(Data in this exercise):
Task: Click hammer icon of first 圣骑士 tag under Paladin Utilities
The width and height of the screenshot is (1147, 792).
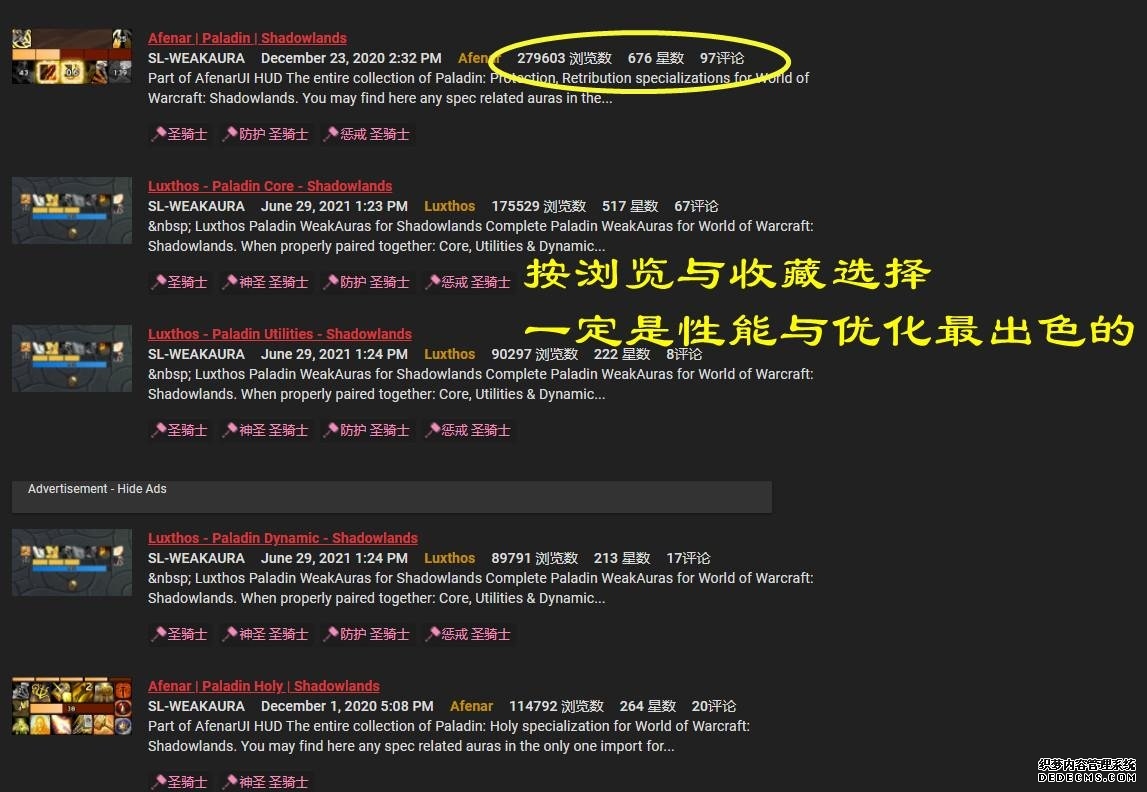Action: (x=158, y=430)
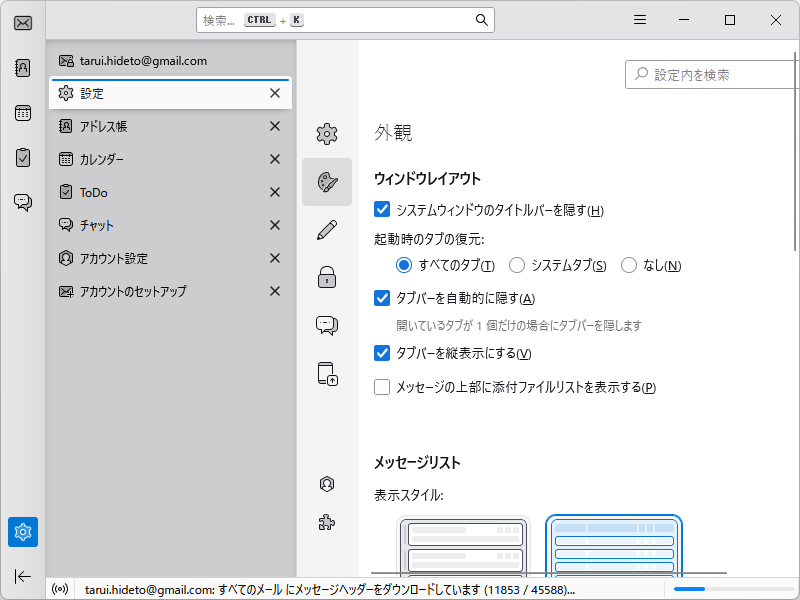Open the hamburger application menu

(x=639, y=19)
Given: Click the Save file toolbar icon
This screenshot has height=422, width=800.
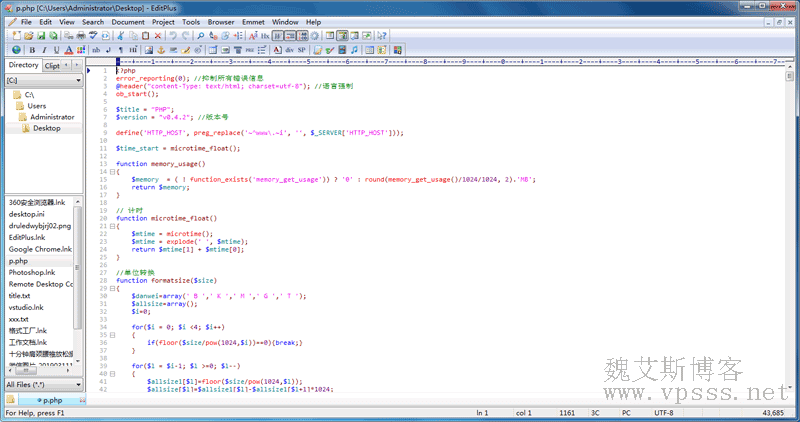Looking at the screenshot, I should pyautogui.click(x=41, y=35).
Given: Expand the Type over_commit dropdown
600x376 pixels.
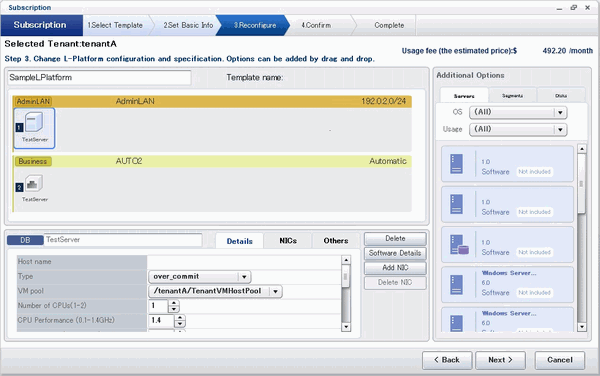Looking at the screenshot, I should click(x=244, y=277).
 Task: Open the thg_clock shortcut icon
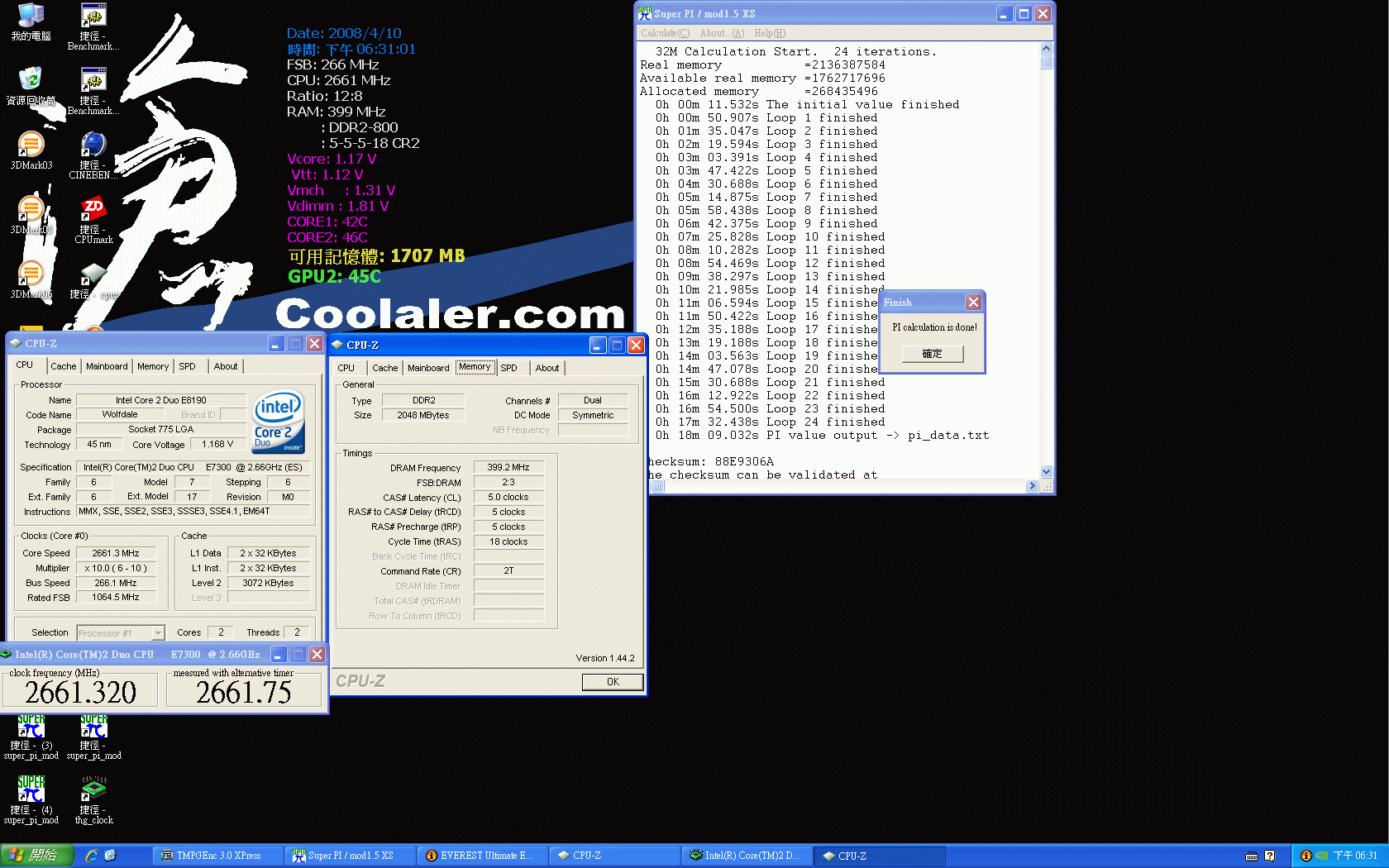click(x=93, y=790)
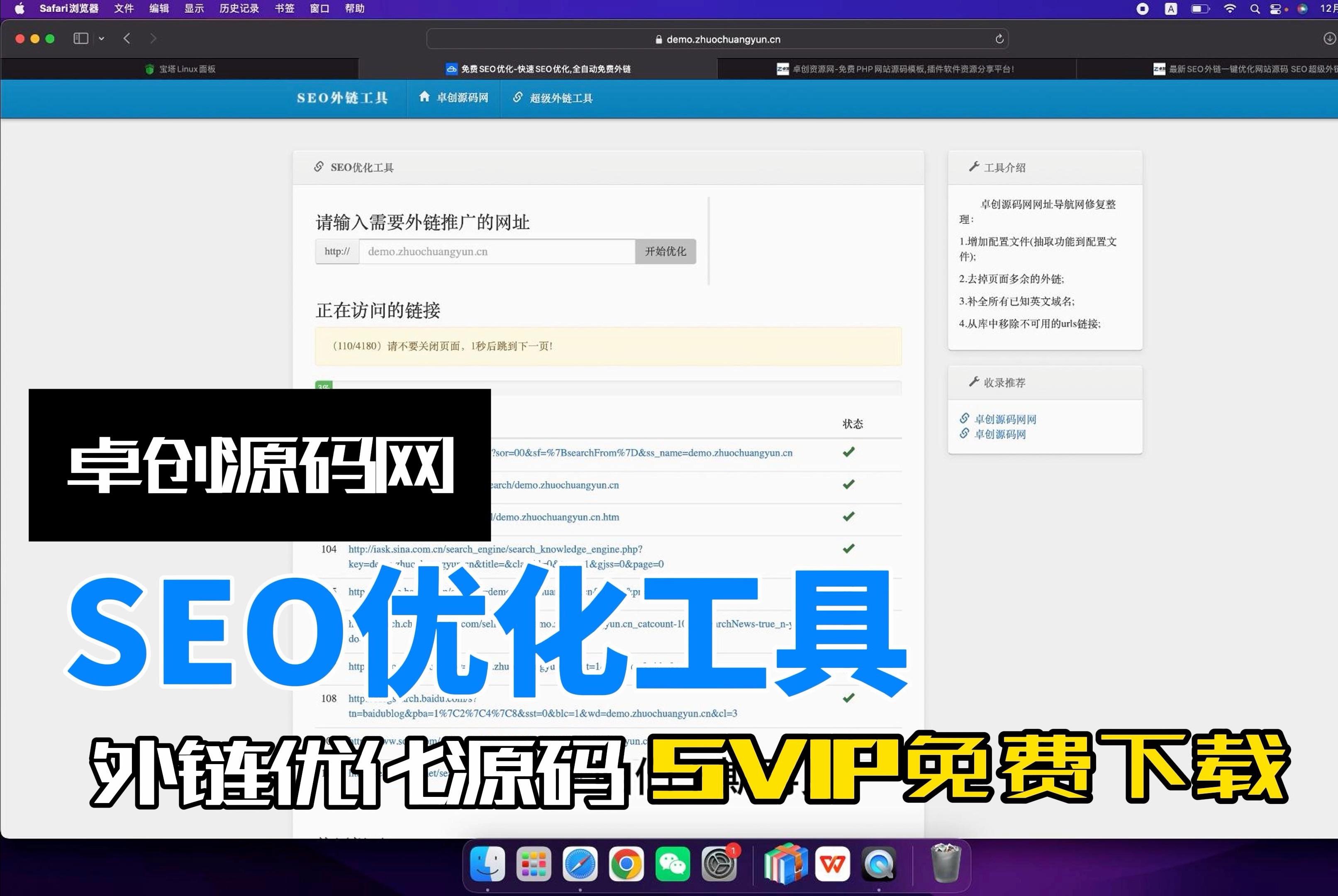Screen dimensions: 1338x896
Task: Click the Safari sidebar toggle icon
Action: point(80,38)
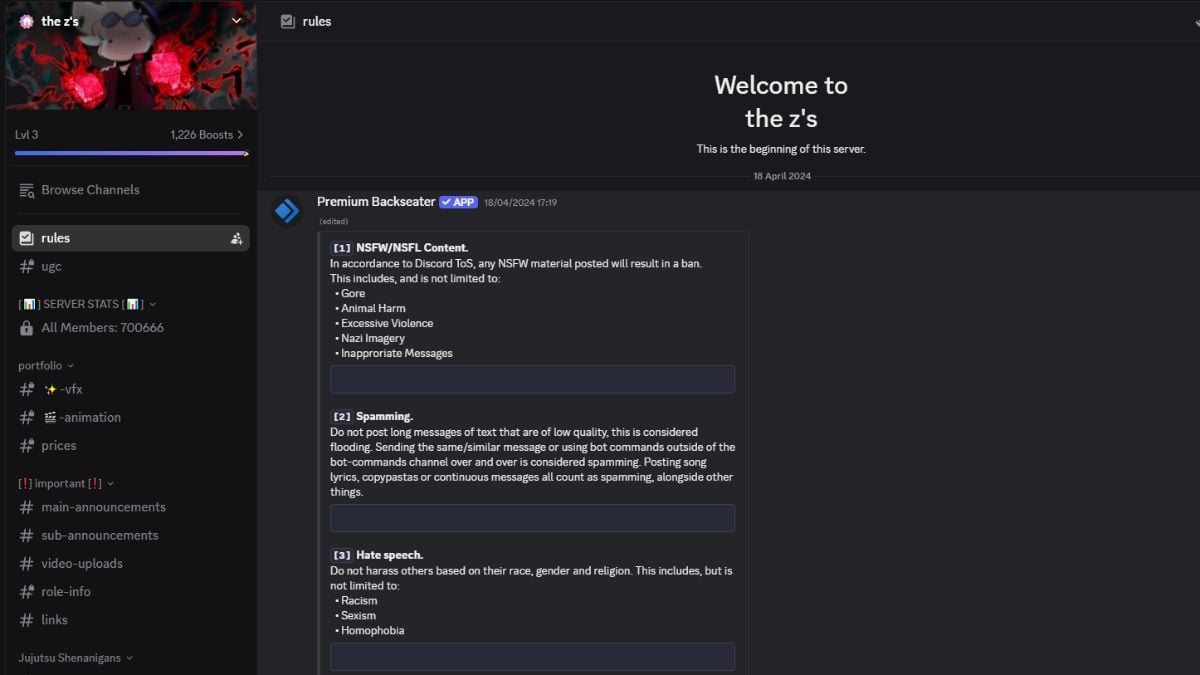Image resolution: width=1200 pixels, height=675 pixels.
Task: Open the video-uploads channel
Action: point(82,564)
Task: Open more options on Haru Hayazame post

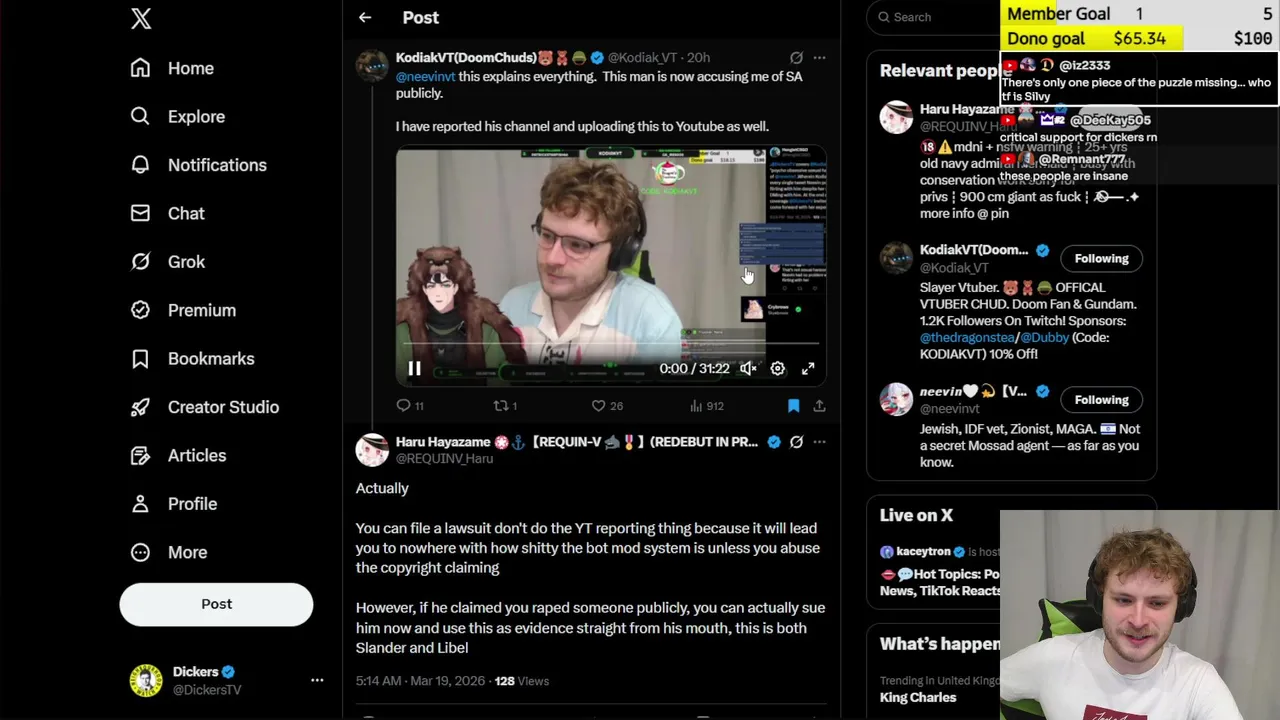Action: 819,442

(Task item): Go through the records above, find every line with the word "Given", and list those lines.

(Answer):
Given: Click the Save file toolbar icon
Given: Expand the Type over_commit dropdown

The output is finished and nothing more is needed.